Aufgabenstellung: Liste mit Zahlenangabe alle Folgen auf, die eine Senkung des Methanausstoßes um 45 Prozent laut dem Text zur Methanreduzierung weltweit pro Jahr verhindern würde.

Vorliegender Text:
○ ○ ○

Schnelle Erfolge, positive Nebenwirkungen
Allerdings gebe es auch eine "gute Nachricht". Methan werde im Gegensatz zu CO2, das mehrere hundert Jahre in der Atmosphäre verbleibt, schnell abgebaut, und das meiste davon sei dann nach einem Jahrzehnt verschwunden. Eine Verringerung der Methanemissionen könne die Erwärmung in naher Zukunft also schnell reduzieren.
Unep-Chefin Inger Andersen sagte dazu: "Die Reduzierung von Methan ist der stärkste Hebel, den wir haben, um den Klimawandel in den nächsten 25 Jahren zu verlangsamen, und ergänzt die notwendigen Anstrengungen zur Reduzierung von Kohlendioxid."
Die Vorteile für Gesellschaft, Wirtschaft und Umwelt seien zahlreich und überwögen bei Weitem die Kosten. Nötig sei eine internationale Zusammenarbeit, um den Methanausstoß in diesem Jahrzehnt so weit wie möglich zu reduzieren, so Andersen.
Bis 2030 können die Emissionen laut Unep um bis zu 45 Prozent gesenkt werden – und zwar "mit bestehenden Technologien und sehr geringen Kosten".
Empfohlene Maßnahmen sind unter anderem, Methan-Lecks in Pipelines zu stopfen, das Ausströmen von Methan bei Öl- und Gasbohrungen zu stoppen, das Gas aus Mülldeponien aufzufangen, in denen es bei der Vergärung von organischen Reststoffen entsteht, und Methan aus Viehbeständen und anderen landwirtschaftlichen Quellen, etwa dem Reisanbau, zu reduzieren.
Als weiteren positiven Aspekt der Anti-Methan-Strategie bezeichnet der Bericht, dass sie sich auch günstig auf Gesundheit und Ökonomie in den jeweiligen Ländern auswirken würde. Methan ist ein Hauptbestandteil bei der Bildung von bodennahem Ozon – Stichwort Smog – und ein Luftschadstoff.
Eine Reduzierung des Ausstoßes um 45 Prozent würde, so die Unep-Kalkulation, weltweit pro Jahr 260.000 vorzeitige Todesfälle, 775.000 asthmabedingte Krankenhausaufenthalte, 73 Milliarden Stunden Arbeitsausfall durch extreme Hitze und 25 Millionen Tonnen Ernteverluste verhindern.
EU, USA und auch Russland wollen handeln
Der Hauptautor der Studie, der US-amerikanische Klimawissenschaftler Drew Shindell, warnte, derzeit würden die Voraussagen zum Klimawandel von der Realität überholt. Es sei nach wie vor sehr wichtig, CO2 zu reduzieren, allerdings müsse auch "der mächtige Hebel" der Methan-Reduzierung genutzt werden
"Wir sollten dies für das Wohlergehen aller Menschen auf dem Planeten in den nächsten 20 bis 30 Jahren tun", sagte Shindell dem britischen Guardian.

○ ○ ○

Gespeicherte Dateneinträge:
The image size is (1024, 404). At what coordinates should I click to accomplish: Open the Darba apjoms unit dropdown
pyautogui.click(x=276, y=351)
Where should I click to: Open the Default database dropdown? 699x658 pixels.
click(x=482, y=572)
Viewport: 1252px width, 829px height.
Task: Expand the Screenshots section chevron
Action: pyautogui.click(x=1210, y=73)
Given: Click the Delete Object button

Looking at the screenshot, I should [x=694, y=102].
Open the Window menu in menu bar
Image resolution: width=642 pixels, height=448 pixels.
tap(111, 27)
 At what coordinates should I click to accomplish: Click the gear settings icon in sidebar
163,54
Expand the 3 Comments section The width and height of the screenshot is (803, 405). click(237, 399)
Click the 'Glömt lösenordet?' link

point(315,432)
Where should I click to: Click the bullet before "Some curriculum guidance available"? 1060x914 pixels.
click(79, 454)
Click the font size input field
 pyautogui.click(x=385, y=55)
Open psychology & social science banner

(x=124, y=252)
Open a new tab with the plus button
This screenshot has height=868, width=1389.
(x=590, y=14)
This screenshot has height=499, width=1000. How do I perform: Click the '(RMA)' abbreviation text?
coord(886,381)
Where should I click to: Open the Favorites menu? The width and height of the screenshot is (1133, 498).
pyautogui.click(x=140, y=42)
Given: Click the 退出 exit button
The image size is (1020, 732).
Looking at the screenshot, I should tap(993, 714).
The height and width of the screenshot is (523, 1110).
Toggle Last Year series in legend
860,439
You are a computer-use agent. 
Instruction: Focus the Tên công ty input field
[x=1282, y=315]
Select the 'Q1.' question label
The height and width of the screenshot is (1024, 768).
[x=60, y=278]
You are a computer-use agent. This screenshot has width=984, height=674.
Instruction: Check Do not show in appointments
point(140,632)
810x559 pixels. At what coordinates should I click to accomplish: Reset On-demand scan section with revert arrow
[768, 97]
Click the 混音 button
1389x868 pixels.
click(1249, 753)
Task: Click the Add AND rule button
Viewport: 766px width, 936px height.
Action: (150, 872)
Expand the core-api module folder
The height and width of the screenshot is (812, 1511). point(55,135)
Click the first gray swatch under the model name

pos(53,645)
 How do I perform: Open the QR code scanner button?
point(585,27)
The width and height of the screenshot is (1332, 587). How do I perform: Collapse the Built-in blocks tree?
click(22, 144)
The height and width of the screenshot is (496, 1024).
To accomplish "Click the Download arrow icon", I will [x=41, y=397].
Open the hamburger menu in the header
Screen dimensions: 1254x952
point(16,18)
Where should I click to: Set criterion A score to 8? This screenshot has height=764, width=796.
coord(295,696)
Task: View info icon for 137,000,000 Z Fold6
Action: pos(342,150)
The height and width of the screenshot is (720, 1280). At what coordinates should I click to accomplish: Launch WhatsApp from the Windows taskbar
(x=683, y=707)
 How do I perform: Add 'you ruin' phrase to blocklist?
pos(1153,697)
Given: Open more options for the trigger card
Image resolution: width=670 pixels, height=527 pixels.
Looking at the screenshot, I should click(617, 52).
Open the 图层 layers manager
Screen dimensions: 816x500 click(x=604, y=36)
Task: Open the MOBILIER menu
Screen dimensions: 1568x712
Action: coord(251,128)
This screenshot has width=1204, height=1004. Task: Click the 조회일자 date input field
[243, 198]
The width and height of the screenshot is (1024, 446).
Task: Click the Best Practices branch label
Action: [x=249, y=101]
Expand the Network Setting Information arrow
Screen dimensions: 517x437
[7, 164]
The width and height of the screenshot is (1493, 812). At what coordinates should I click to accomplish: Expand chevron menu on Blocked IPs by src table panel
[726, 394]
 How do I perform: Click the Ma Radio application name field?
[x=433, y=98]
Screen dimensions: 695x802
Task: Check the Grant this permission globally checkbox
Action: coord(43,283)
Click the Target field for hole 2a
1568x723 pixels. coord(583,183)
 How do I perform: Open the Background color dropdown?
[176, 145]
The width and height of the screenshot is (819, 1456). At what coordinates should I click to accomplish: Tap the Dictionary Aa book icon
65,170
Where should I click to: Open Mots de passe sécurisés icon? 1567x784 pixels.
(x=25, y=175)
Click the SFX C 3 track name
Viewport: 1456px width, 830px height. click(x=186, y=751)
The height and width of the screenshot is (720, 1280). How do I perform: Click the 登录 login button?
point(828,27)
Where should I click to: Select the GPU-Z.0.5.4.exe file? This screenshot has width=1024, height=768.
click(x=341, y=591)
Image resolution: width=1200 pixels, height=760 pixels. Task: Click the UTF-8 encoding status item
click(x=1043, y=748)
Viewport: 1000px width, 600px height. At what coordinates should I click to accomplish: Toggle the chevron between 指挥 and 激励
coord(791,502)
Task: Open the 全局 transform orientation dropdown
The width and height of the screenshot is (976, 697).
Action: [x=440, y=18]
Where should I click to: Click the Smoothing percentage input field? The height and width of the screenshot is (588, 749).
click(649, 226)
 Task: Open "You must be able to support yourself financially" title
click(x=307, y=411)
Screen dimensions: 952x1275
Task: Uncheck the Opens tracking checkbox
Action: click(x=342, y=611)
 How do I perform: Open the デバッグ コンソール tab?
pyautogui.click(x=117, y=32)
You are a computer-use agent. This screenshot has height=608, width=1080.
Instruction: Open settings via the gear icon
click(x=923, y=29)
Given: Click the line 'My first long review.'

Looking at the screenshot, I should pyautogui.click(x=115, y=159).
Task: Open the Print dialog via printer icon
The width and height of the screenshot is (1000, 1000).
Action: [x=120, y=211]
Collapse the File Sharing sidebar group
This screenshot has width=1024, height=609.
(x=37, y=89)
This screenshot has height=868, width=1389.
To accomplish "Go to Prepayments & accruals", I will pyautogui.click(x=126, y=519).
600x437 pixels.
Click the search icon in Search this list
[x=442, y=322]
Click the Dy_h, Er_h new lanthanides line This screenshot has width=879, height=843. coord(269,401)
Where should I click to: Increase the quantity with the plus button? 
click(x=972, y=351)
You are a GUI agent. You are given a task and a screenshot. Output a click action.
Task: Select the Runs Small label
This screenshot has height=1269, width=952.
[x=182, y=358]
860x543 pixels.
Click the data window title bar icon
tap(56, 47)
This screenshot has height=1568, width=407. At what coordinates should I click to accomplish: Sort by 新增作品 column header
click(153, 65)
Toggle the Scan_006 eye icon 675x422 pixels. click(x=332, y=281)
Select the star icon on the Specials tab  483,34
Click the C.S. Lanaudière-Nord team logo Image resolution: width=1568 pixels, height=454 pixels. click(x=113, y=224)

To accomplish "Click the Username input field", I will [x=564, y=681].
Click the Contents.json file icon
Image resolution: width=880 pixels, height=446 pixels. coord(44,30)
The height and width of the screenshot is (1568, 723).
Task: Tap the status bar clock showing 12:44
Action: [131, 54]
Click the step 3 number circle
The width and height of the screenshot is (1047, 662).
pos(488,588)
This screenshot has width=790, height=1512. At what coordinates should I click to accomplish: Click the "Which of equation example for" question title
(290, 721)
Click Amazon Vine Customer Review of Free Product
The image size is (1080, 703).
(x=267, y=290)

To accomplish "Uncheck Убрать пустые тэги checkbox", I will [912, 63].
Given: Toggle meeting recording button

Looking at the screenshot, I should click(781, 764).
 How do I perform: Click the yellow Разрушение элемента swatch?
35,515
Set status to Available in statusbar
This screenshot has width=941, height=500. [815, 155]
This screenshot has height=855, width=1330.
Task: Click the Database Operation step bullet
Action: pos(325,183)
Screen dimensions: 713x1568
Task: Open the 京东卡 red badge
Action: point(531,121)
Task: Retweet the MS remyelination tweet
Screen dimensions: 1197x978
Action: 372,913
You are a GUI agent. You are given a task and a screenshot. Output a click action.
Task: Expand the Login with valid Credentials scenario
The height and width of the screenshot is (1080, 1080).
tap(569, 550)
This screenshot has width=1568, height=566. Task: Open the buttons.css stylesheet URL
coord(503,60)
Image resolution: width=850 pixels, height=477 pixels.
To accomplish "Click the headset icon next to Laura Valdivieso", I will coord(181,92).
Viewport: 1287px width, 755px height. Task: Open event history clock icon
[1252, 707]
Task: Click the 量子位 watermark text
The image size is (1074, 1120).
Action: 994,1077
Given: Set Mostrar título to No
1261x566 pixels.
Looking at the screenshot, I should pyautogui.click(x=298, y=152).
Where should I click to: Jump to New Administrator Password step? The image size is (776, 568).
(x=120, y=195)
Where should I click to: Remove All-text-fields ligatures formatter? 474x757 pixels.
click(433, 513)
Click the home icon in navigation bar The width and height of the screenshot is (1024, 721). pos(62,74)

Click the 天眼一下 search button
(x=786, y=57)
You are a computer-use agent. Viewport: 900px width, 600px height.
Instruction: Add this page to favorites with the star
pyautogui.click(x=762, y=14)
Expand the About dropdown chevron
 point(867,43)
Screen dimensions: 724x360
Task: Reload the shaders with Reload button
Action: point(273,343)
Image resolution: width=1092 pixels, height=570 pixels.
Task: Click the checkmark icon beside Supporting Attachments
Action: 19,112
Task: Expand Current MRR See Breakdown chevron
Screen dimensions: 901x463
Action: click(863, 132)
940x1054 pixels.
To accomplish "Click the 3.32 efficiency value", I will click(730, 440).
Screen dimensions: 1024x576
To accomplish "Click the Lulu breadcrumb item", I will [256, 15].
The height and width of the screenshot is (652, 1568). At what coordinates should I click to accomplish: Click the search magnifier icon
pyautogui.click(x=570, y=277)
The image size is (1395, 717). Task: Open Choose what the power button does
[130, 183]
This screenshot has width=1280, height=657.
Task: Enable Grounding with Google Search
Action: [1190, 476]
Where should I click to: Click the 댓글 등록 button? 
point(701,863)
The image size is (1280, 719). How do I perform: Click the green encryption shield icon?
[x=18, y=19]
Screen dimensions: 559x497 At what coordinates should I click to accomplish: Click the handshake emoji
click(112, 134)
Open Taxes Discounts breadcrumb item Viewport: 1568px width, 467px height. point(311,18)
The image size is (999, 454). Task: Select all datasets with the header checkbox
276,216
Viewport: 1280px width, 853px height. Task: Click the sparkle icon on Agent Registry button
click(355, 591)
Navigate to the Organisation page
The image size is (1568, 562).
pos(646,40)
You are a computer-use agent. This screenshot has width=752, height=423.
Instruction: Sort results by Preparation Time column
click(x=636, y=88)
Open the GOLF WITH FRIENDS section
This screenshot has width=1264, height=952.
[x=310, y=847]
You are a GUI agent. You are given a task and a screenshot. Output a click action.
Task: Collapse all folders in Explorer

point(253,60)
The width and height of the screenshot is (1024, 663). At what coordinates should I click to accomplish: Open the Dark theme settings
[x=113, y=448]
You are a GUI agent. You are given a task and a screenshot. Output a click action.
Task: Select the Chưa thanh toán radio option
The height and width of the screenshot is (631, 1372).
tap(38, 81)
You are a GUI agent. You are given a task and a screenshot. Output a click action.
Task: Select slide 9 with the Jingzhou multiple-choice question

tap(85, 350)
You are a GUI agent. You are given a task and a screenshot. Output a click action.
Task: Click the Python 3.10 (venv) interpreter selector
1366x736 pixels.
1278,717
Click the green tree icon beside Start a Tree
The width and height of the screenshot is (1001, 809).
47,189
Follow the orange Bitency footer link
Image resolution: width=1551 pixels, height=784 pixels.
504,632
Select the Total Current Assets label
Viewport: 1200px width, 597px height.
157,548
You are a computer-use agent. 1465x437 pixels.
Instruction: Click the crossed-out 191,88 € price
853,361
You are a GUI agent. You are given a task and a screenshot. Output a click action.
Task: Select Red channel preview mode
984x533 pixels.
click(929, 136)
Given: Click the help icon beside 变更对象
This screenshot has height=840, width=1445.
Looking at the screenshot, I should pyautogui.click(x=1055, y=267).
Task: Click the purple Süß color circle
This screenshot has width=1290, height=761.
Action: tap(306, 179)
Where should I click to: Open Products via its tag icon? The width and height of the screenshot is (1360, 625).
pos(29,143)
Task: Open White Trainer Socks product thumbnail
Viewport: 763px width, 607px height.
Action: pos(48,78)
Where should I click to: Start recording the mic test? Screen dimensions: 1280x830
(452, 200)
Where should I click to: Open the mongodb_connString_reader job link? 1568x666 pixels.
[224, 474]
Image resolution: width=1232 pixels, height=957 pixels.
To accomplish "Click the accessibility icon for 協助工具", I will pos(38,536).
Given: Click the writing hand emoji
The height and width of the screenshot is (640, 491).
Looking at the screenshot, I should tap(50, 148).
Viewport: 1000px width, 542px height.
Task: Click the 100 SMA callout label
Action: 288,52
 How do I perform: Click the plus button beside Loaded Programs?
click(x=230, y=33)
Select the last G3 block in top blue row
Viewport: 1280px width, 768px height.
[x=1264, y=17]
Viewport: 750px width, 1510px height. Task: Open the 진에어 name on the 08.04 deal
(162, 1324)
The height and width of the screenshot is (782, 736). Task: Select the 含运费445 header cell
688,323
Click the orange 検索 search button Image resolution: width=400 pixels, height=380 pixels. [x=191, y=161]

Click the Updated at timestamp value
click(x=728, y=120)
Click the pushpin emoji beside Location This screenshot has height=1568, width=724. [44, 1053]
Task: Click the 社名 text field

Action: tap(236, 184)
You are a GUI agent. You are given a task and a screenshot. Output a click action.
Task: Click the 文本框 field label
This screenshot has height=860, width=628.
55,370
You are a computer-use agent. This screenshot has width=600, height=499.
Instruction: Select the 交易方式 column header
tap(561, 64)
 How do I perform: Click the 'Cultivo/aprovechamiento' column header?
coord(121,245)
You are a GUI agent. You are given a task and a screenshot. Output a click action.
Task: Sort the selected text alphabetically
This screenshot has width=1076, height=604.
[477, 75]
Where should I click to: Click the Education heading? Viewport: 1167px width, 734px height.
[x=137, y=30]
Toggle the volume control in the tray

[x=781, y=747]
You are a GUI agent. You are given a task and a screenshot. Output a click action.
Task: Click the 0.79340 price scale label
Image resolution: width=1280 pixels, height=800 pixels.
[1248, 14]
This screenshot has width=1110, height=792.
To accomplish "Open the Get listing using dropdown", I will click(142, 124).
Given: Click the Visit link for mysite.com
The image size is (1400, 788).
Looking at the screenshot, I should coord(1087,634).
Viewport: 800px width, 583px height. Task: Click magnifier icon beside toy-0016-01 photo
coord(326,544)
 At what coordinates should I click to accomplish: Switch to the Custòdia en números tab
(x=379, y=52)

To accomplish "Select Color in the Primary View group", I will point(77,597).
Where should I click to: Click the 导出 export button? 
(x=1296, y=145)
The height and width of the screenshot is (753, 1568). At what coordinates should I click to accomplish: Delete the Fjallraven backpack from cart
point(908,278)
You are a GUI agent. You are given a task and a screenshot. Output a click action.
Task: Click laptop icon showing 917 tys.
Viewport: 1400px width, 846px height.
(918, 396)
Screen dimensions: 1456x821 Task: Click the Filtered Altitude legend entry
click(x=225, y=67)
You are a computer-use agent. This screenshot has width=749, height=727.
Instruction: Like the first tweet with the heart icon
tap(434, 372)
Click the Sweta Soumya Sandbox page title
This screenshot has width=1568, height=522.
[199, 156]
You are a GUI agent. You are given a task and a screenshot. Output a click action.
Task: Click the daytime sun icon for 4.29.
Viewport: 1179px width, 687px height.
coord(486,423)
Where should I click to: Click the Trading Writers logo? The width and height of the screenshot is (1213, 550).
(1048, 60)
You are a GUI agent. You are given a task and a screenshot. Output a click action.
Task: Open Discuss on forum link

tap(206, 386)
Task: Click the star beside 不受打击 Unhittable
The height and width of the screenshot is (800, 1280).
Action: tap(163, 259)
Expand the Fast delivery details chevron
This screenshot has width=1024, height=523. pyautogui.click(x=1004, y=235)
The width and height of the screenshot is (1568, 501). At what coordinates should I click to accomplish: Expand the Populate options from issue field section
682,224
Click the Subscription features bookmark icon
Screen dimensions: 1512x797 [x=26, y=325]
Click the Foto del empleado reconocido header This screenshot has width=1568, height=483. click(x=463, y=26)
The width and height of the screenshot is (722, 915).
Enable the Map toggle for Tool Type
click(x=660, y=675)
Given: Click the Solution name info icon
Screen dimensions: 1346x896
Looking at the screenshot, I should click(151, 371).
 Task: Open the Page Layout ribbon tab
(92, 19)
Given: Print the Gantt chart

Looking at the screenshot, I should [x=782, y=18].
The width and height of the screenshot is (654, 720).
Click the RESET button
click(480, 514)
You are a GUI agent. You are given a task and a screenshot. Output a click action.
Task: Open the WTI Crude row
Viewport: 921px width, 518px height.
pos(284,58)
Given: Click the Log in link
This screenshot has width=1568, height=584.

○ ○ ○

Musterlösung:
- 260.000 vorzeitige Todesfälle
- 775.000 asthmabedingte Krankenhausaufenthalte
- 73 Milliarden Stunden Arbeitsausfall durch extreme Hitze
- 25 Millionen Tonnen Ernteverluste